Everything else had stopped. The Daybook I had been working on with such pride had stopped. Damien Echols, who, as you’ll recall, dashed off to New Zealand and was inaccessible for a while, had taken over his own Facebook page ... and then disappeared. I’d been so used to being inspired by his daily prison journal and using it for my Daybook, that it was another small sense of loss, not having his daily commentary when things began to go so wrong ... and trust me when I tell you: if there’s one guy who has first-hand knowledge of things going terribly wrong when you least expect them to – and then coming out the other side of darkness intact - it’s Damien Echols. But he had disappeared as well.

Losing his voice wasn’t exactly the equivalent of the overwhelming grief that I was going through after the death of my brother ... just a mild malaise brought on by spiritual loss. True, I wasn’t ready to contemplate anything spiritual right then, but I still missed listening to Damien.

I stopped checking his Facebook page to see if he’d said anything interesting, so unfortunately might have missed the moment when he said, "Eureka! Screw Facebook! I’m gonna tweet!" (actually I don’t know what he said about it, and I’m too lazy to go look, so I shouldn’t put words in his mouth.) Bottom line was: one day I discovered that he was on Twitter, and for the first time in quite a while I was back to paying attention to Damien, which helped because that meant I wasn’t focusing on anything else. Oh yeah – and I now knew how to tell him he’d hi-jacked my psychic reading if I wanted to. I was still hiding behind headphones and writing sonnets every day. The sonnet cycle was up to something like 30 poems. I was still religiously clapping Piero Barone’s voice over my ears.

Then I noticed that Damien had been to Salem, just half a month earlier. Home of the 17th century witchcraft trials, yes, but also the home of Salem Hospital (surgery), the place where my brother had complained of heartburn – though it was not really heartburn and I paid no attention to it and therefore killed him; and the place where I had returned alone to have my stitches clipped (and had to pull off the road repeatedly because I was sobbing so hard) the very same week that Damien was there. I was unaware of that until later.

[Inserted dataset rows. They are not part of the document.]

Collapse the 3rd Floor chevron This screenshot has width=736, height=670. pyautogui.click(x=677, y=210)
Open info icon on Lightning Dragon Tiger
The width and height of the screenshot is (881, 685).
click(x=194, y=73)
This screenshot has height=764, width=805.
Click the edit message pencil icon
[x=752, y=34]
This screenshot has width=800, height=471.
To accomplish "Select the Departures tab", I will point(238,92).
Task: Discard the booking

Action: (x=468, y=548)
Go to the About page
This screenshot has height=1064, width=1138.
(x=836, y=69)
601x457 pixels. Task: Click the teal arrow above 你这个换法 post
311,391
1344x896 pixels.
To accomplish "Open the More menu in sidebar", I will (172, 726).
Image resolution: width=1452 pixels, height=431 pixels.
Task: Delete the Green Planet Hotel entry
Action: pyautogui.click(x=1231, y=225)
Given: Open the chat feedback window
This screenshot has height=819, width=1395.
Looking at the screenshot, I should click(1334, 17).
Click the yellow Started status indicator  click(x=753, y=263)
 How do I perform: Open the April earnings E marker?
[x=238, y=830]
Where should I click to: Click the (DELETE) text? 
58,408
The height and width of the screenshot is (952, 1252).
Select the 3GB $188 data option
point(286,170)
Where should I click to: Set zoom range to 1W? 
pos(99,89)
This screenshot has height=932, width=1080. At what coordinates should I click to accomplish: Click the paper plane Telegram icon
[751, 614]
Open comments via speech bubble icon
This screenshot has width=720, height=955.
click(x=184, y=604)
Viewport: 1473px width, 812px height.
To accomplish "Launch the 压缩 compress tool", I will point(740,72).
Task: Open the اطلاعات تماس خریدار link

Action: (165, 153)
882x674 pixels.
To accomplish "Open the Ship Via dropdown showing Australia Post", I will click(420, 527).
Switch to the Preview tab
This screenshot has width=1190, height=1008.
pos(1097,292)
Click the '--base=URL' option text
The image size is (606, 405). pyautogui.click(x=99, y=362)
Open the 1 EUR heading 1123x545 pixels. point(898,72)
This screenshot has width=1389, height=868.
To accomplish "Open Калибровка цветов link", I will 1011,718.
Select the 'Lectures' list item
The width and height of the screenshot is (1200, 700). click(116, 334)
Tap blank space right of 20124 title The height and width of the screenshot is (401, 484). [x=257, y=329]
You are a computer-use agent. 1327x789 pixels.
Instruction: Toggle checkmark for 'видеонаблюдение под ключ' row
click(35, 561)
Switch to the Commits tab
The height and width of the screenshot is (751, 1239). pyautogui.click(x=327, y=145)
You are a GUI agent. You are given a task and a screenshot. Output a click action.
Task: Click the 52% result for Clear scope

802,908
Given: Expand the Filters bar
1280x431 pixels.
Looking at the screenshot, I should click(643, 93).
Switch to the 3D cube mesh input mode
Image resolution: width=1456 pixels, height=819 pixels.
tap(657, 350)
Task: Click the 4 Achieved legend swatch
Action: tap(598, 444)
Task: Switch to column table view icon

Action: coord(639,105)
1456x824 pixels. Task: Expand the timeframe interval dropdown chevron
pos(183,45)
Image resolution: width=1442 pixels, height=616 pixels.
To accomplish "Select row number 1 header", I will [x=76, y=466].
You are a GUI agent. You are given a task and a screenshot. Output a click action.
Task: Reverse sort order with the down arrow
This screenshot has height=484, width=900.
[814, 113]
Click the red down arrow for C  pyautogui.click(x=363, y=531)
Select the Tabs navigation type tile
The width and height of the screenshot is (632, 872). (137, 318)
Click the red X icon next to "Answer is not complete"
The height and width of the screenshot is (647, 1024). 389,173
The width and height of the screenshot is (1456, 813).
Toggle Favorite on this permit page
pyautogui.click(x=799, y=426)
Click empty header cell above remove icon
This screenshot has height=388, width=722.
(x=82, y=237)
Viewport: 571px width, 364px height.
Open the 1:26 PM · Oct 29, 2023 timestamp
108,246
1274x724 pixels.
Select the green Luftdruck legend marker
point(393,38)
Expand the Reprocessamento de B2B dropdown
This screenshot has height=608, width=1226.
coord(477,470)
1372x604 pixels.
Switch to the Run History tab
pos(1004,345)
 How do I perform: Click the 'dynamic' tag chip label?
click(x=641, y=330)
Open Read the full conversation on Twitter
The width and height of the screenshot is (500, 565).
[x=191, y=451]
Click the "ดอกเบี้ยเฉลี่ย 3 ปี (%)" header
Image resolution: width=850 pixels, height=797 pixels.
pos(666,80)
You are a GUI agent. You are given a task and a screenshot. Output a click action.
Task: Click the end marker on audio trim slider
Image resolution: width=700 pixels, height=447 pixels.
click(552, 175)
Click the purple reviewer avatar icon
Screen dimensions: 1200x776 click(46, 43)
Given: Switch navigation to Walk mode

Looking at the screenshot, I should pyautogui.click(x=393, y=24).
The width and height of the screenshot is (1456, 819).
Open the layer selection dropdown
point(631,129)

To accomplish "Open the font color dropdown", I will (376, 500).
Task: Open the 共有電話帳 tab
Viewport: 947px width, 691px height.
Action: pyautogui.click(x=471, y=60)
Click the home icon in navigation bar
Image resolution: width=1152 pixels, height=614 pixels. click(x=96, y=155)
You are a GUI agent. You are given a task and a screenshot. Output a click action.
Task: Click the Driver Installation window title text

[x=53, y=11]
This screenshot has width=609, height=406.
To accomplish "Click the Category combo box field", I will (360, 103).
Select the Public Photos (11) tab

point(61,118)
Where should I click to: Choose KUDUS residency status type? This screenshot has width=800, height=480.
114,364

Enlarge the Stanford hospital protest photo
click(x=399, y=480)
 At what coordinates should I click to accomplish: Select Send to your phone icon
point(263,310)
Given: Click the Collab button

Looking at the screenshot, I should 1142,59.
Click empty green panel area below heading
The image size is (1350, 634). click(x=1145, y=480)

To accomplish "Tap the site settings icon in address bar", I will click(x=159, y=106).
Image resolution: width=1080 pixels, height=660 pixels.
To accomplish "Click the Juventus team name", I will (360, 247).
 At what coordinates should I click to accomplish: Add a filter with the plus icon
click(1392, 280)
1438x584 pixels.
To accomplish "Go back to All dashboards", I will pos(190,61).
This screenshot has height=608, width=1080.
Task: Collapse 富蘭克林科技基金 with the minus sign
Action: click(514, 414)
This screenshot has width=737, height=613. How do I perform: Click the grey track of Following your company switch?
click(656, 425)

But the one thing we do share is that neither of us believe in coincidences. I read his past tweets, looked at the words he wrote about Salem, looked at the day he posted the comments, felt ice crystals BEGIN to start crackling in that chasm where my heart used to be, and burst into tears – again. Then pulled myself up short.

After what I’d done, or had allowed to happen, in my abject narcissism, my heart was not allowed to heal, so it felt like some sort of unwanted kindness from the Universe. By that point, I no longer trusted the Universe to do right by me and was battling an intense fear of leaving the house because I fully expected something horrible to happen. Why wouldn’t something horrible happen? I’d killed my own brother by not paying attention to him when he needed me to.

Still, it could have been a lot worse, if Damien Echols hadn’t somehow managed to travel all the way up north from West Memphis, Arkansas to the bowels of Arkansas prison system, to New York City, the only place in the world I feel safe and still do, even after fleeing death on September 11th, and visit Salem, Massachusetts at the time he did. I knew there was some sort of meaning or pattern behind it; whether I was ready to accept any kindness from the Universe or not. In truth, I still wasn’t, but it almost felt like the Universe was using him, shining samurai sword that he was (imagery courtesy of Henry Rollins), to lay some groundwork. He was still "Mr. Signpost".